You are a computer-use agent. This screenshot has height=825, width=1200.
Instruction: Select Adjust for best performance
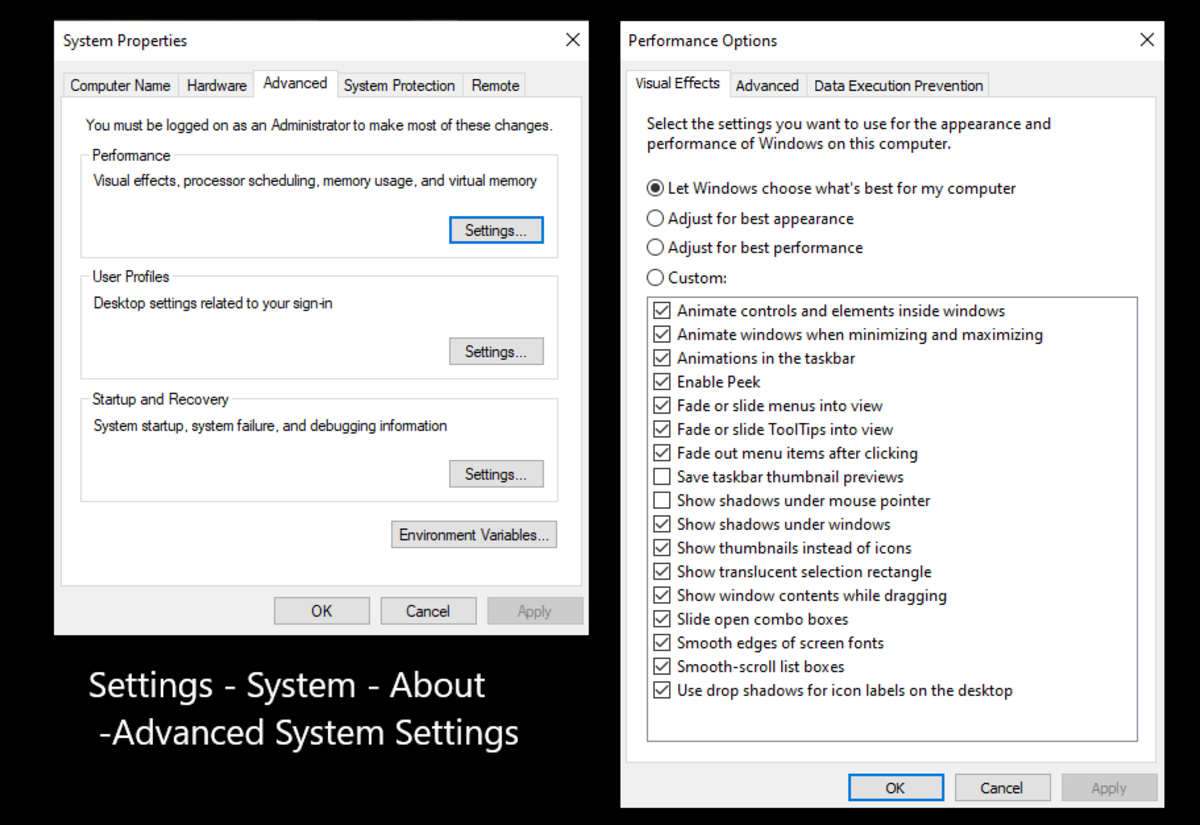[655, 247]
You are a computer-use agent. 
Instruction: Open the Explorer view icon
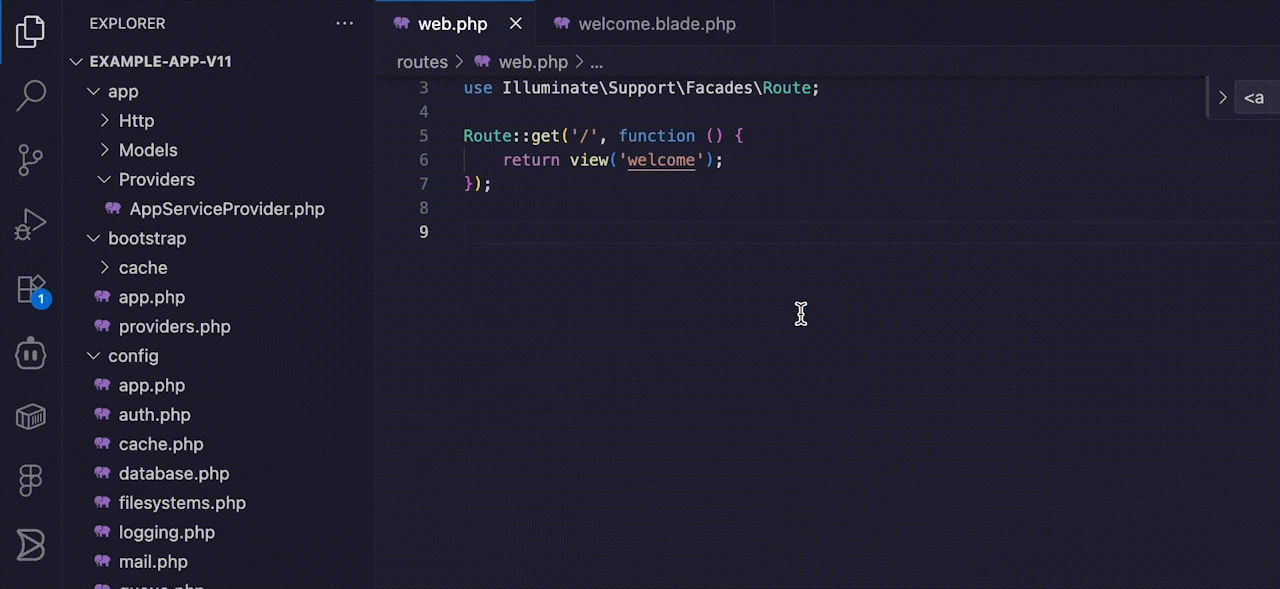pos(31,32)
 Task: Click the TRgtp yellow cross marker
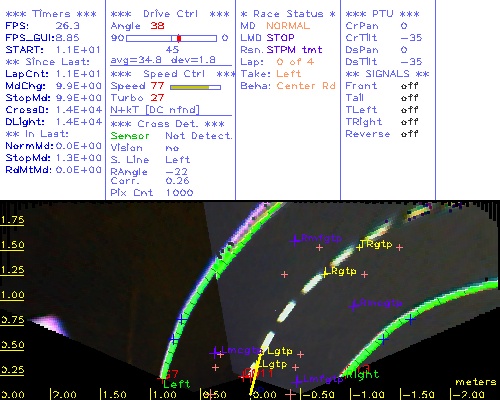(359, 247)
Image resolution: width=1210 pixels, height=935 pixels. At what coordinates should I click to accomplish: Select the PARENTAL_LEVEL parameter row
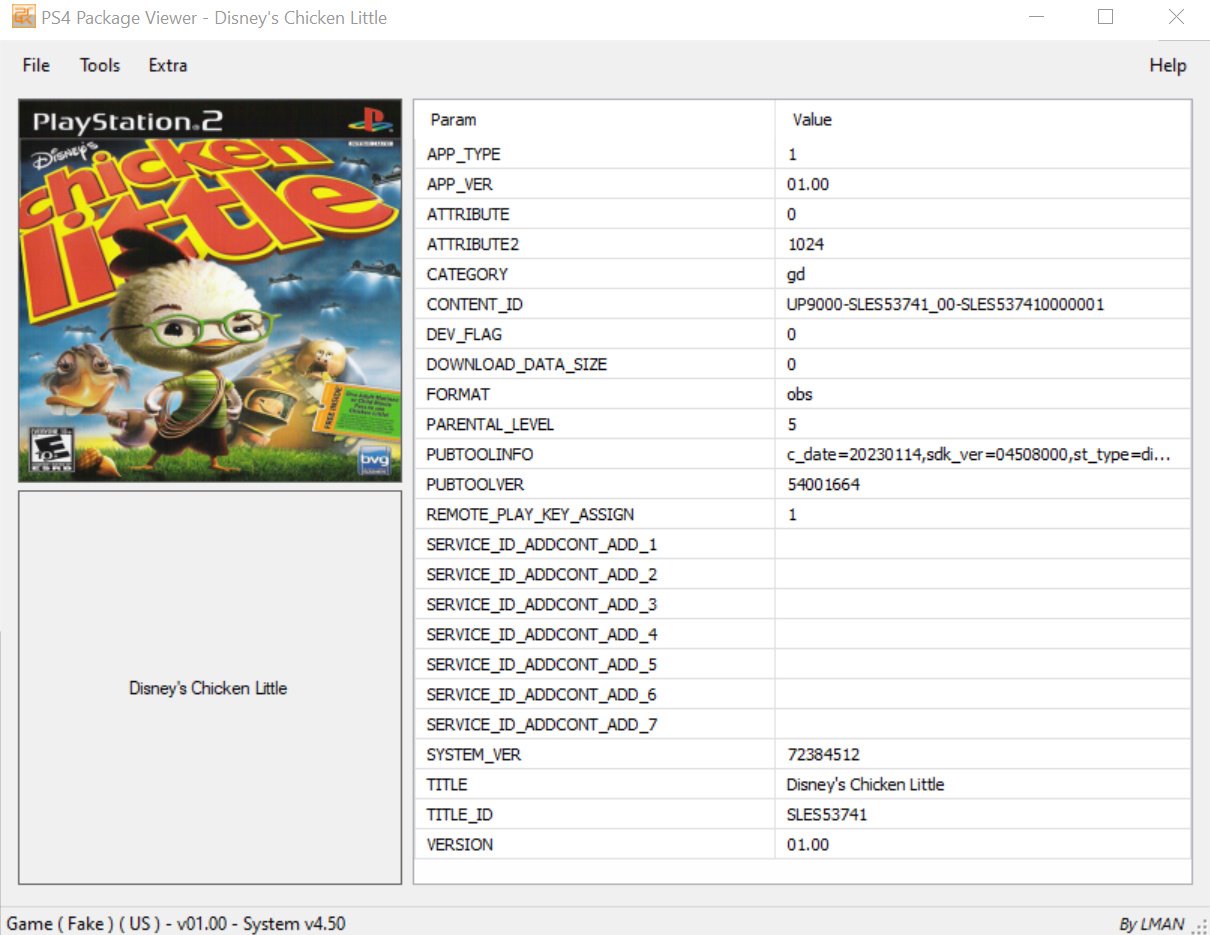pyautogui.click(x=490, y=424)
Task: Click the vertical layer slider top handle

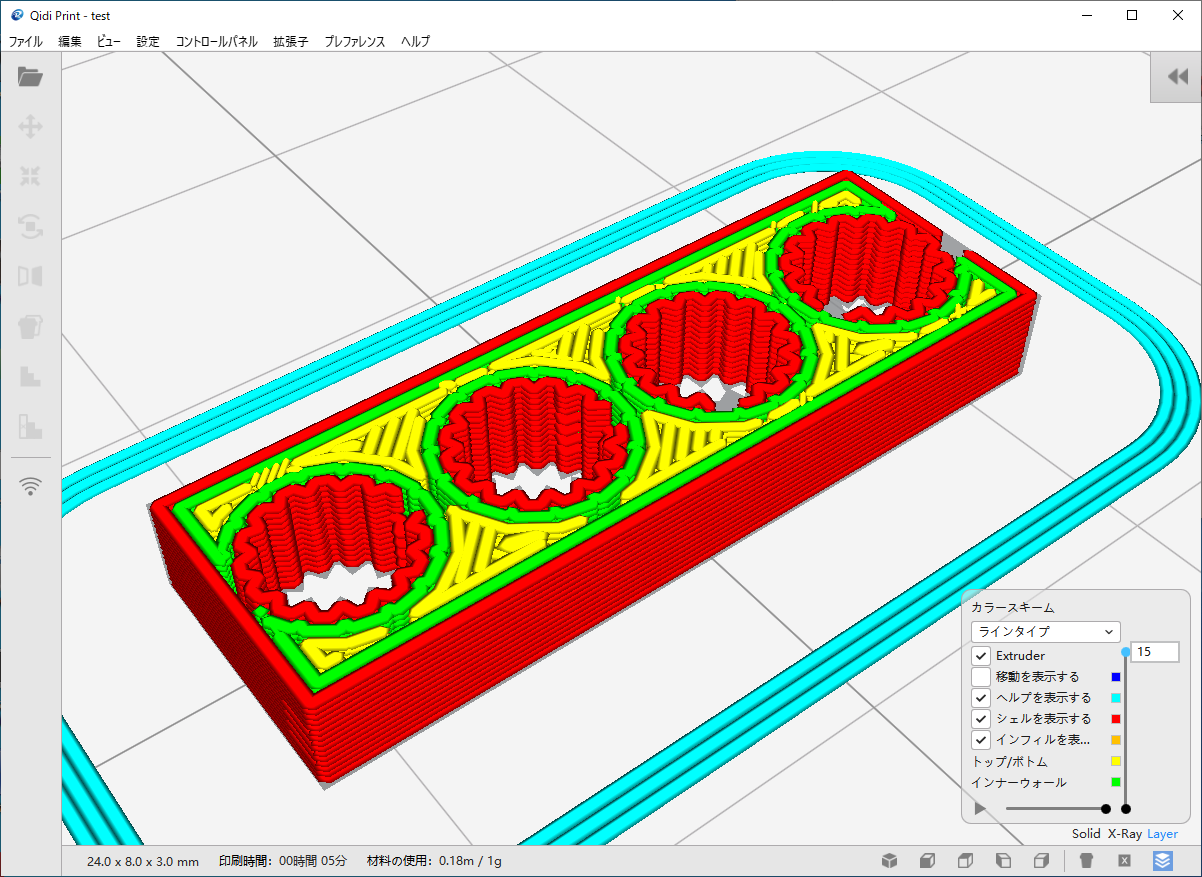Action: (x=1126, y=652)
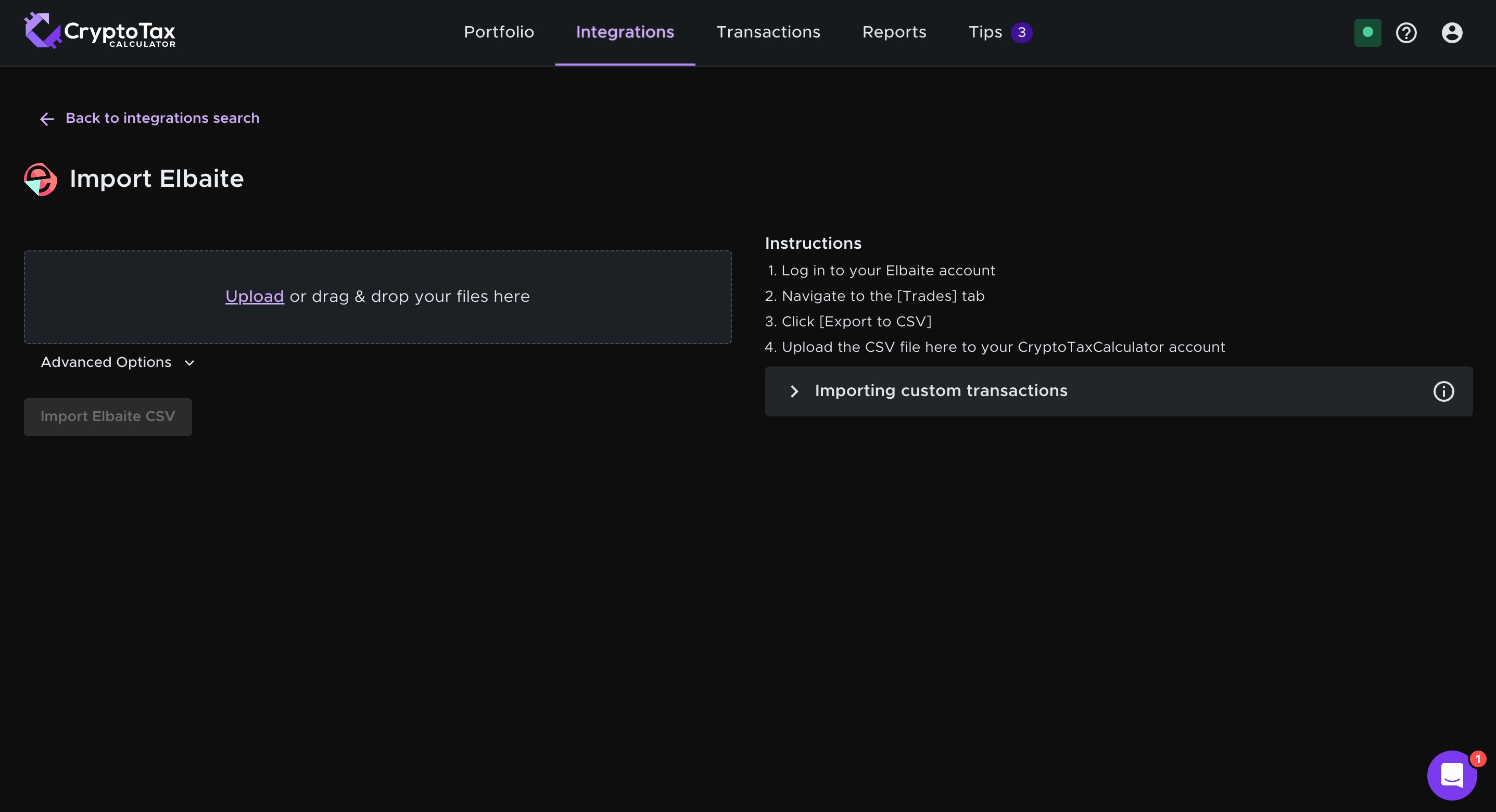Click the back arrow icon

(47, 119)
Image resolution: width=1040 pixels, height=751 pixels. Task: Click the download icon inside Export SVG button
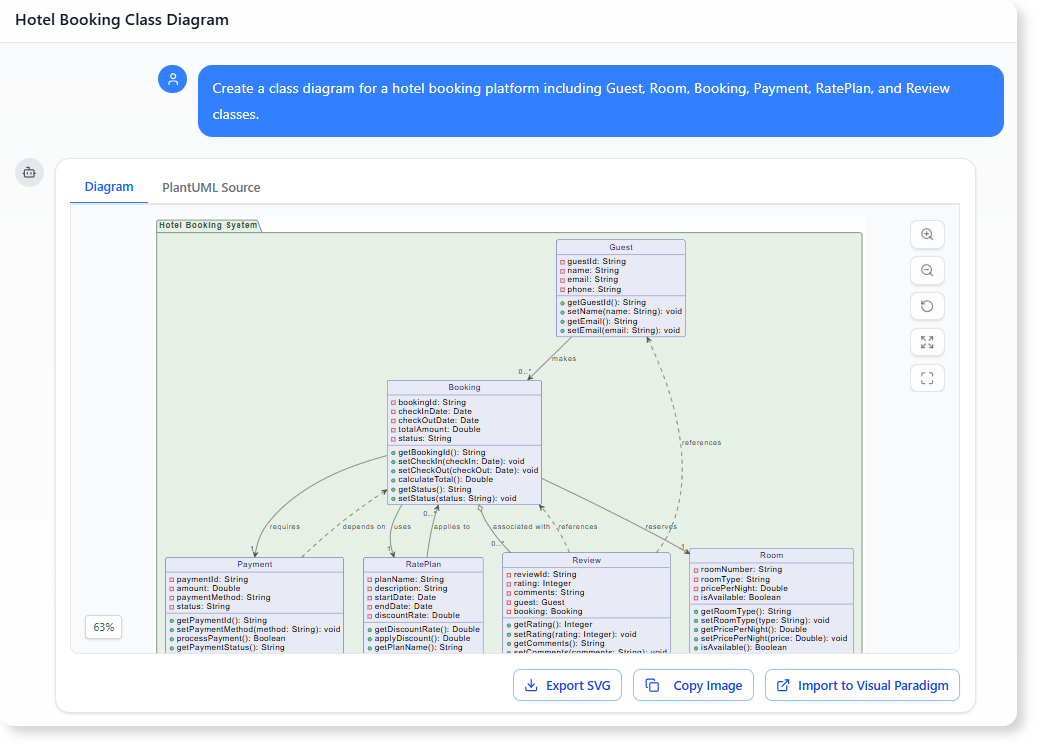click(x=531, y=685)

•••

Exercise details:
Repeat all of the rows above, substituting "Command" for every "Instruction" and leaving everything else unchanged. Omit the pictures.

Output below:
You are a computer-use agent. This screenshot has height=825, width=1200.
Command: Select Adjust for best performance
[655, 247]
You are a computer-use agent. 
Command: Open the Explorer view icon
pos(31,32)
 Task: Click the TRgtp yellow cross marker
(359, 247)
Image resolution: width=1210 pixels, height=935 pixels. At what coordinates should I click to accomplish: Select the PARENTAL_LEVEL parameter row
pyautogui.click(x=490, y=424)
Task: Click the vertical layer slider top handle

Action: (x=1126, y=652)
Click the back arrow icon

(47, 119)
Image resolution: width=1040 pixels, height=751 pixels. Task: Click the download icon inside Export SVG button
click(x=531, y=685)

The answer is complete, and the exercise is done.